(Beginning of RECORDS SHOWN)

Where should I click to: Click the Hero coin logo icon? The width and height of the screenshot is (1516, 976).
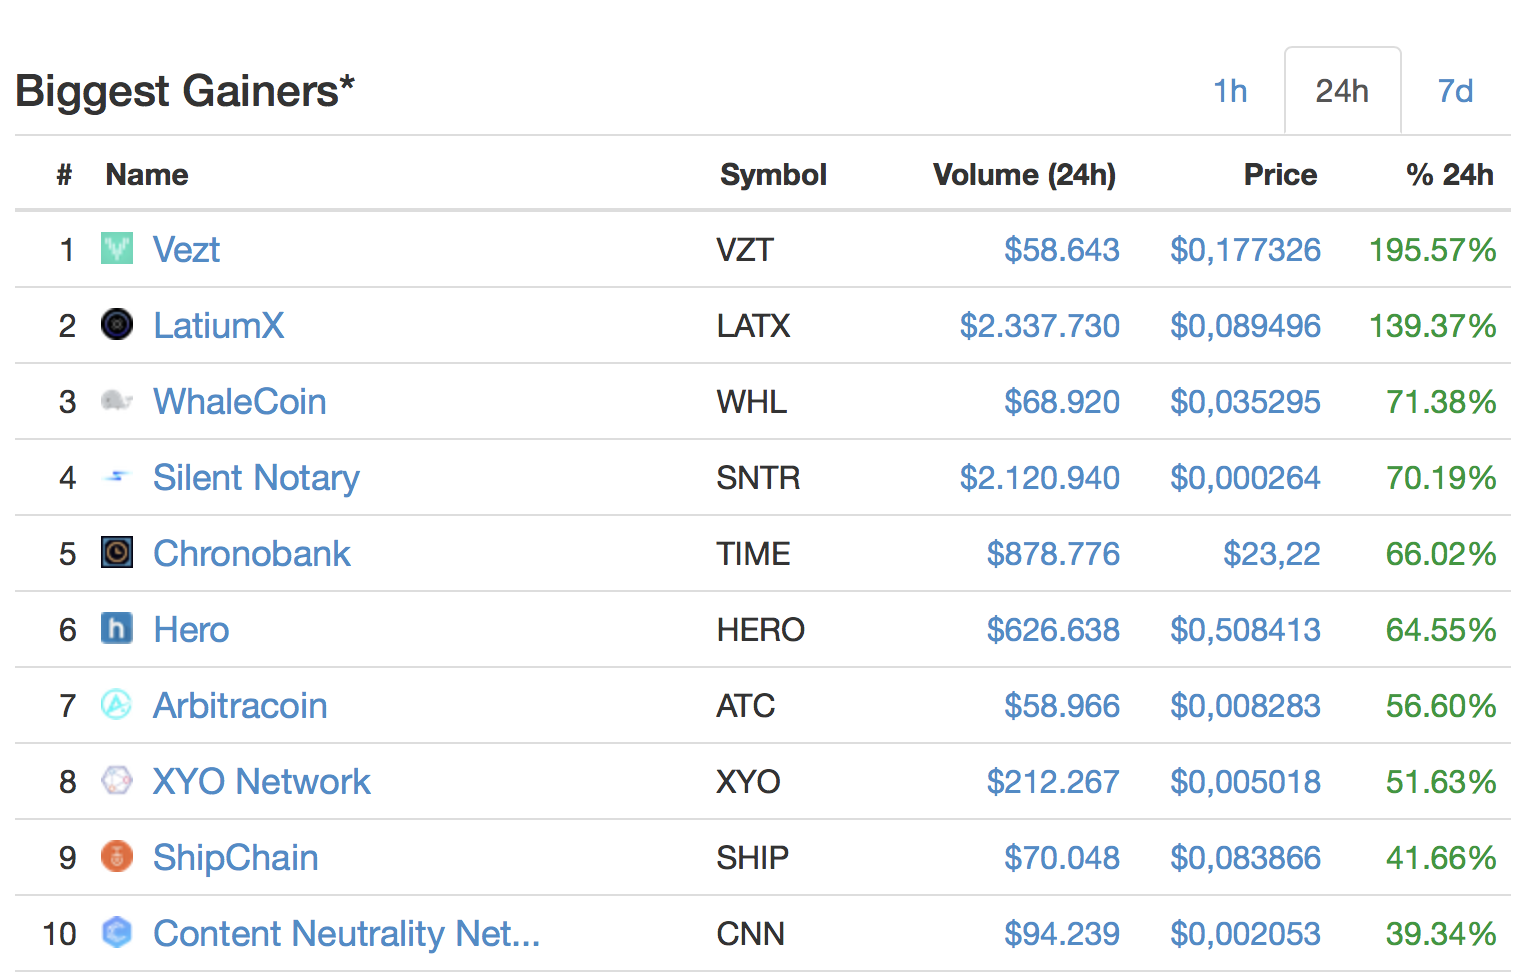tap(117, 629)
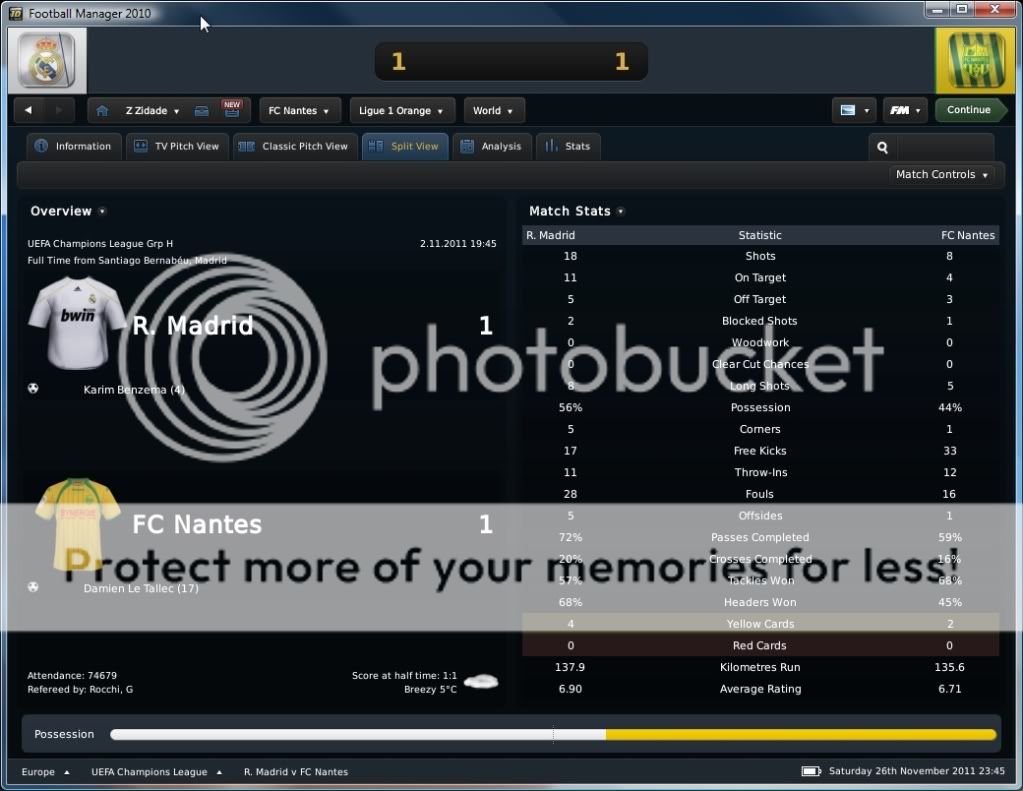Open the NEW news notification icon
This screenshot has height=791, width=1023.
tap(232, 109)
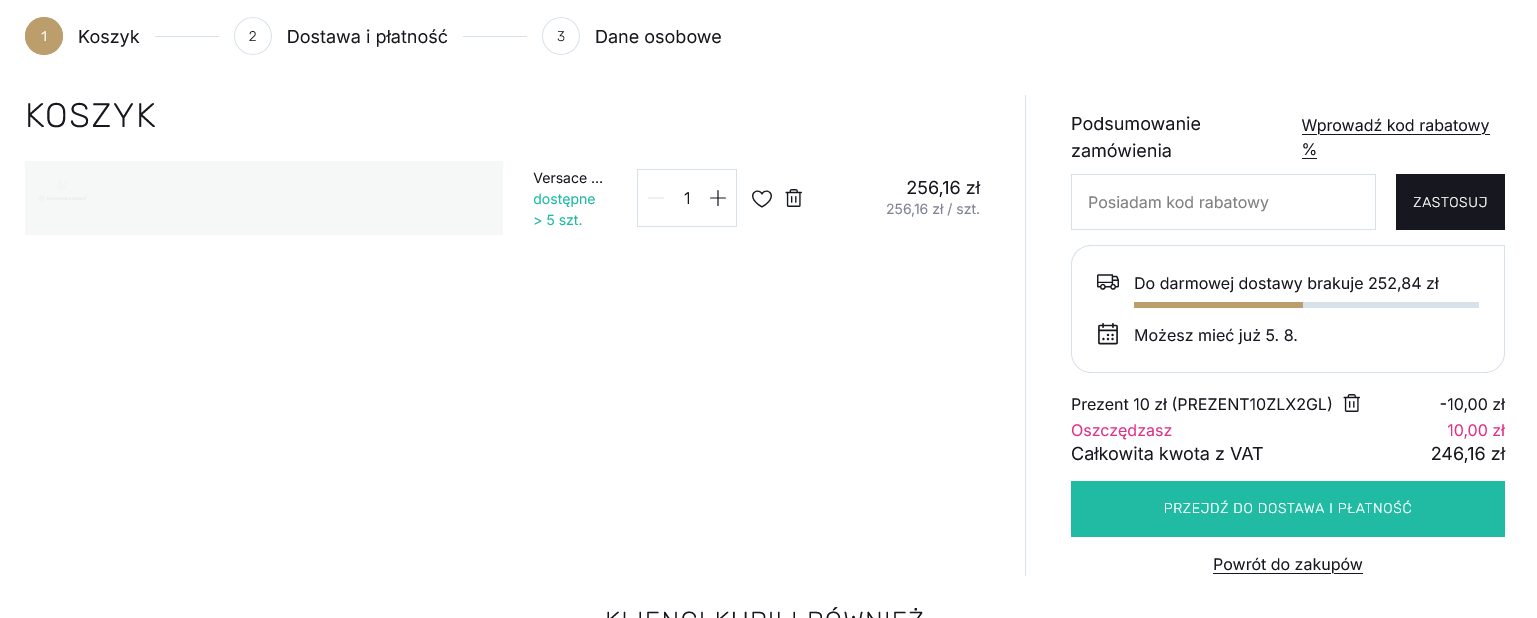The width and height of the screenshot is (1537, 618).
Task: Click the delivery truck icon
Action: 1108,282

(End of RECORDS SHOWN)

▶ **WHAT TO WORK ON**
Although the records contain pictures, the output must hold only their exact wording.

▶ **TASK RESPONSE**
Where should I click to: Click the Hero coin logo icon? The width and height of the screenshot is (1516, 976).
tap(117, 629)
Open the NEW news notification icon
This screenshot has height=791, width=1023.
tap(232, 109)
The width and height of the screenshot is (1537, 618).
Task: Click the delivery truck icon
Action: 1108,282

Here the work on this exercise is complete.